(Dataset records)
*** Begin section ***
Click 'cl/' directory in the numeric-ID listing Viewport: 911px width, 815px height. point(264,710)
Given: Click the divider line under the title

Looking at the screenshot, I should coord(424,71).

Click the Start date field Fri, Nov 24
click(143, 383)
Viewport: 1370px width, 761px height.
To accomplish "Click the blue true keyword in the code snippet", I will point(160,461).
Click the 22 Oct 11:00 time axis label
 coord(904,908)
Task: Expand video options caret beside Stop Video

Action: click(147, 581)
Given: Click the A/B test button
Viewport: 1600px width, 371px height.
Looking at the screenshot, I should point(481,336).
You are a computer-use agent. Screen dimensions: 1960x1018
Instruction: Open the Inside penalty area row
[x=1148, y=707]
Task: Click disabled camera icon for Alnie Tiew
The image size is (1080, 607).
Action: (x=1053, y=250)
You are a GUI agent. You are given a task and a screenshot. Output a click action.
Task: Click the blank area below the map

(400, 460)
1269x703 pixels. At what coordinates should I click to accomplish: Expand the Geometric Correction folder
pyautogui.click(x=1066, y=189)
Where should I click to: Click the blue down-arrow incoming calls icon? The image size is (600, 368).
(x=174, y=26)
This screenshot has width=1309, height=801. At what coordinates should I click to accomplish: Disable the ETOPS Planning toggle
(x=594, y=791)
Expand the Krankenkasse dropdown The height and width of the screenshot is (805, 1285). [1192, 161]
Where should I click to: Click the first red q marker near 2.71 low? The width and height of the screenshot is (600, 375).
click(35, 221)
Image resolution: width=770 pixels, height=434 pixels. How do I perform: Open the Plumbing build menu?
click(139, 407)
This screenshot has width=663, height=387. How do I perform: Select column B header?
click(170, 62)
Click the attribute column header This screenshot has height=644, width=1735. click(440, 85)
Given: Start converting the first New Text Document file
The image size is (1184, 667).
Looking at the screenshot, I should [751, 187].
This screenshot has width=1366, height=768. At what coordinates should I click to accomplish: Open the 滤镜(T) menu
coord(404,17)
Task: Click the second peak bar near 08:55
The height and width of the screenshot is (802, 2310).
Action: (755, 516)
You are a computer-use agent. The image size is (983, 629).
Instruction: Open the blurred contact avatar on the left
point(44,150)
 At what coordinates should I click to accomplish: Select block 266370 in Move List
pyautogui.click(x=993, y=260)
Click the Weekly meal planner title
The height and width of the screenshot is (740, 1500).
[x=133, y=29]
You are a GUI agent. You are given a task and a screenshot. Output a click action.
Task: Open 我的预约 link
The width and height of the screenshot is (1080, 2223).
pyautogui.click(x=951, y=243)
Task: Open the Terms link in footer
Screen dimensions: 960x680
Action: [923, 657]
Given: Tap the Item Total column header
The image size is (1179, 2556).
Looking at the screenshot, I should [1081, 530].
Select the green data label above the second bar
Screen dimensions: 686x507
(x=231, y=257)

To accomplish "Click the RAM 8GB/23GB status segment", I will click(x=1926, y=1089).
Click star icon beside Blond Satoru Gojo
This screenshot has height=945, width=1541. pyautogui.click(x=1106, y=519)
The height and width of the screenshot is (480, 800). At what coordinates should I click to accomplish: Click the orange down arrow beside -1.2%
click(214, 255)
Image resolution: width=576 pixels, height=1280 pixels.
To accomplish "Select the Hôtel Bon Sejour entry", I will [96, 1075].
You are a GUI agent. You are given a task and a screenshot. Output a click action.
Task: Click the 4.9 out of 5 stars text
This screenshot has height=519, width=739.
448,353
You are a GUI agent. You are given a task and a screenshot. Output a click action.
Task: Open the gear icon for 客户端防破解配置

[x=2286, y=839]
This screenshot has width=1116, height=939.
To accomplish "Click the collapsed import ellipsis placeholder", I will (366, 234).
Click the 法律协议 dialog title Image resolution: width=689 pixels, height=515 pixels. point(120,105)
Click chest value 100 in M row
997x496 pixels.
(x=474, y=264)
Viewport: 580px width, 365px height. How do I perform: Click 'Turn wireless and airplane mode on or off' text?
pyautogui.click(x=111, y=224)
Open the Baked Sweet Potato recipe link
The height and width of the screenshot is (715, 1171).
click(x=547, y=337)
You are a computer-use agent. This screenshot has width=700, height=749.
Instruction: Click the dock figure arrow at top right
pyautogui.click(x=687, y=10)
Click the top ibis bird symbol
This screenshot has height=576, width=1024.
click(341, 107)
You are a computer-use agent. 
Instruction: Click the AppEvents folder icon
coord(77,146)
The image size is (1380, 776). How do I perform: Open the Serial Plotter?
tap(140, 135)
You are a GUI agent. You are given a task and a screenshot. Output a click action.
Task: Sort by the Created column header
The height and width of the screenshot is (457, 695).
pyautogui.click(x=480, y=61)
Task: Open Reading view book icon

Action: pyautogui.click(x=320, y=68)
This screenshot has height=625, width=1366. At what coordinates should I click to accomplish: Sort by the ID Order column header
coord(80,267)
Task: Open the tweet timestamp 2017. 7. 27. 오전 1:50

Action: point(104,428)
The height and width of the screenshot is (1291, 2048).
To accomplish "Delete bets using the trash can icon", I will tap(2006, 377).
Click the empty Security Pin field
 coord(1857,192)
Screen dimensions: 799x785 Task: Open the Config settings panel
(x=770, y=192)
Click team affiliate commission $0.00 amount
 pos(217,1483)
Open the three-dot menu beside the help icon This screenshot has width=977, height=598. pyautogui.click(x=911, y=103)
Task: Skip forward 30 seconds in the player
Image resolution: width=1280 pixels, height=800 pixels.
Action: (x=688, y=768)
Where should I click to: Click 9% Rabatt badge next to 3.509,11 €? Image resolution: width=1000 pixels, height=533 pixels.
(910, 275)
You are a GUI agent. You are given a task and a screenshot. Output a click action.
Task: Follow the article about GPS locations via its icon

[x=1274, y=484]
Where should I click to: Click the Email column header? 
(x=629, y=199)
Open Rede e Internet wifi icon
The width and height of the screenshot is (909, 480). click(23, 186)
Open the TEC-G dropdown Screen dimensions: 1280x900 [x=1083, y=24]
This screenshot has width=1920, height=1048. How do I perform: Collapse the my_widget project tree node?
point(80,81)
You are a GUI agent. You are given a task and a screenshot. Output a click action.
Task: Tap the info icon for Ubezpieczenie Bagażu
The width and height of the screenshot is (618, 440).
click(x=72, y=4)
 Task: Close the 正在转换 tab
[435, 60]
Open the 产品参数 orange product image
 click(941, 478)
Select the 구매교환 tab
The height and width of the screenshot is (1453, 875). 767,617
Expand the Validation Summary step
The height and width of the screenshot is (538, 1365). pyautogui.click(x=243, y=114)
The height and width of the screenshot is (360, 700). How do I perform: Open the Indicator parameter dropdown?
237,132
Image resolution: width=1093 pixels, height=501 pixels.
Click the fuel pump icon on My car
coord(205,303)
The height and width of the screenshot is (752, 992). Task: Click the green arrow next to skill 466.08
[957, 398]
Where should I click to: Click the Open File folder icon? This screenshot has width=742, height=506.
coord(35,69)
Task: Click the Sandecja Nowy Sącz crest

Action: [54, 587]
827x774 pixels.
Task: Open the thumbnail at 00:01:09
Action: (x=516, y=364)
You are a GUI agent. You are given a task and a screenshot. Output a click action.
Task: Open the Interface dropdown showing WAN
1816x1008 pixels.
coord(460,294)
*** End section ***
Search the entries for "will" and show every line that has it.

▸ Task solution
To accomplish "Click the blue true keyword in the code snippet", I will point(160,461).
To accomplish "Click the RAM 8GB/23GB status segment", I will click(x=1926, y=1089).
To accomplish "Select the Hôtel Bon Sejour entry", I will [96, 1075].
To accomplish "Click the collapsed import ellipsis placeholder", I will (366, 234).
To accomplish "Delete bets using the trash can icon", I will tap(2006, 377).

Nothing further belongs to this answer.